Just beyond the shadow of a doubt

This blog was created for me to put my musings down in written form, and maybe help others make choices through lessons that I have learned. Sometimes I just use it to get the words out of my head, or figure out something, or just because I want to.

Tuesday, March 22, 2005

Spring is in the air...

March 20 was the first day of Spring. I have two new Spring coats and promised myself that I would start wearing them as soon as the weather showed any sign of warmth. Gotta get my money's worth...plus I LOVE the jackets and can't wait to wear them.

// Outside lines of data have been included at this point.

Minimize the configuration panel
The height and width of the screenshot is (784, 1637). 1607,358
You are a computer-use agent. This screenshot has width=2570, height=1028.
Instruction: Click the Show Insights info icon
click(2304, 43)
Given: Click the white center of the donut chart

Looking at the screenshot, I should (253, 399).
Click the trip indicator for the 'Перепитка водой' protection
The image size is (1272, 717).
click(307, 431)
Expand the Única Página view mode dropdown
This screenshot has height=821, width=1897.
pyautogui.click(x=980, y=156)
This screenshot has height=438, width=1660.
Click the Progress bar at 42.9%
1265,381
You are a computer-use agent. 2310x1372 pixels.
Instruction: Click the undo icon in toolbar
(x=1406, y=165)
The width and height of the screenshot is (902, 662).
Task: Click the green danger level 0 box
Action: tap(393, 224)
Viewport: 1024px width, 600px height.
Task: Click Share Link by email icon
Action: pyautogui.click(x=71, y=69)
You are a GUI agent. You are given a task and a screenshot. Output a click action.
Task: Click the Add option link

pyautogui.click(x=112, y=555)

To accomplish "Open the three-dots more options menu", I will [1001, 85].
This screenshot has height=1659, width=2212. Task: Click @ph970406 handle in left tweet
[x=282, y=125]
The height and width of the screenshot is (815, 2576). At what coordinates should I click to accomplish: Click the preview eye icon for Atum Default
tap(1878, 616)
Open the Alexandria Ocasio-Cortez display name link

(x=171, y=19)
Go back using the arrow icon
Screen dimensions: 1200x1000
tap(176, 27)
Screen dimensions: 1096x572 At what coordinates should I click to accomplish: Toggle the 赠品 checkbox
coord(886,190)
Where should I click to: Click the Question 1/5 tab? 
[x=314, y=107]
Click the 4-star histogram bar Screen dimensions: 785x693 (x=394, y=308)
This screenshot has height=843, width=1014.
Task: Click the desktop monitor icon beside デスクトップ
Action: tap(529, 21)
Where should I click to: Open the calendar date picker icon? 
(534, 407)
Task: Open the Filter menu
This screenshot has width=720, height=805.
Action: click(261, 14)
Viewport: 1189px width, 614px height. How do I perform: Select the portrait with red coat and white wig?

Yesterday, the forecast was for a high of +3, and it looked -gorgeous- from my apartment window. So I threw on the new pink coat and bounced out into the street. Well, not only was it still cold, it was wet rain snowing...poo! And even though I was fighting a cold, it didn't matter, I was going to wear that new coat. Because how cute was I? ;) And I was REALLY cute...loves it!

So this morning, lying in bed, listening to the weather forecast, when they said it would be +5 today, well I practically hopped out of bed (no I didn't, I am still fighting that cold) and knew that I'd be sporting my gorgeous blue coat today (with a pashmina scarf to cover my throat and neck and chest...you know that darn cold)...but it looks real cute and so did I...so out in the street did I bounce again this morning.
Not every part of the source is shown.